Return, verbatim, the portion of the article below on abuse allegations at two Wyoming ranch programs that runs from "Former attendees said" up to and including "comment to NBC.".

PASSAGE PROVIDED
————

An investigation by NBC News has uncovered claims of abuse against two Christian programs on Wyoming ranches. According to Kelsey Vlamis of Business Insider, the complaints allege “forced labor, abuse, and trafficking.” Attendees claim to have had “traumatizing experiences full of hard labor and strange punishments”, according to the in-depth investigation.
The programs in question are Trinity Teen Solutions, for girls, and Triangle Cross Ranch, for boys. These programs are both run by the same family. More than 20 women who attended the Trinity camp between 2007 and 2020 told NBC that they were subject to “brutal manual labor that left them physically injured”. Vlamis continued:
“From the time we woke up in the morning to the time we went back to sleep, we were always doing work. Always,” 19-year-old Taybre Conrad told NBC. “And they were having us do the type of stuff that grown men do.”
Former attendees said staff restricted their meals and forced them to dodge rattlesnakes on runs. Three women said they were tied to a goat with a leash for days after ranch employees called them “stubborn.”
Attendees of both camps described similar experiences, as Vlamis explains:
One of the attendees of the boys’ ranch told NBC he had a lasting scar after employees branded his arm in the shape of a cross in 2012.
Trinity Teen Solutions and Triangle Cross Ranch did not respond to Insider’s requests for comment. The ranch owners also declined to comment to NBC.
The alleged abuse victims filed a lawsuit in December 2020, accusing the ranches of “human trafficking, abuse, forced labor, negligent infliction of emotional distress.” According to Vlamis, this lawsuit also alleged that the teens were “forced to be silent for weeks at a time, forced to sleep in unheated quarters, were deprived of food and sleep, had restricted access to a bathroom, and were treated by unqualified therapists.”

————

DATA PROVIDED
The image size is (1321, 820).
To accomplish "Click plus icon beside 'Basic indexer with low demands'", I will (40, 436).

————

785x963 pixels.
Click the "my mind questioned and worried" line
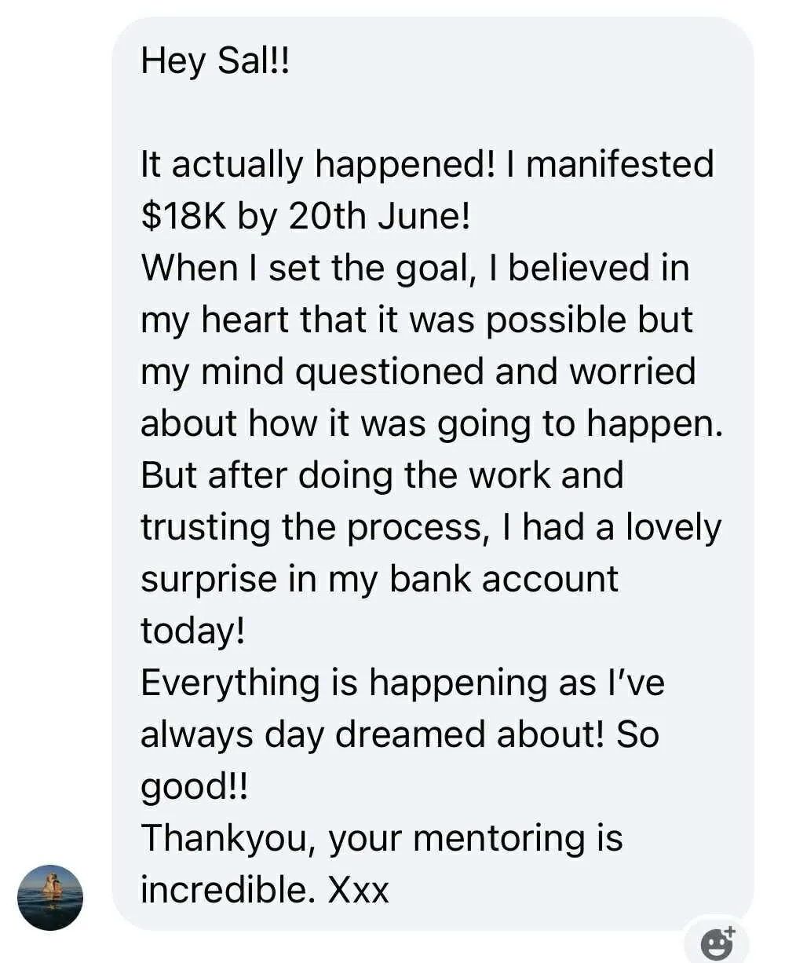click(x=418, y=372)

————

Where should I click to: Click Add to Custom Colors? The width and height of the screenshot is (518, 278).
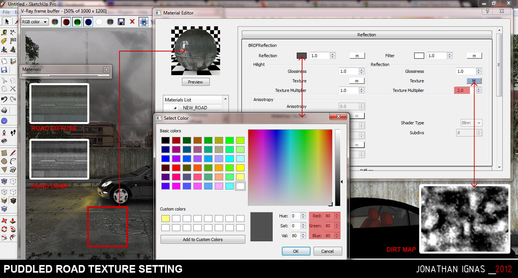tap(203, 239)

————

RESPONSE BOX
Former attendees said staff restricted their meals and forced them to dodge rattlesnakes on runs. Three women said they were tied to a goat with a leash for days after ranch employees called them “stubborn.”
Attendees of both camps described similar experiences, as Vlamis explains:
One of the attendees of the boys’ ranch told NBC he had a lasting scar after employees branded his arm in the shape of a cross in 2012.
Trinity Teen Solutions and Triangle Cross Ranch did not respond to Insider’s requests for comment. The ranch owners also declined to comment to NBC.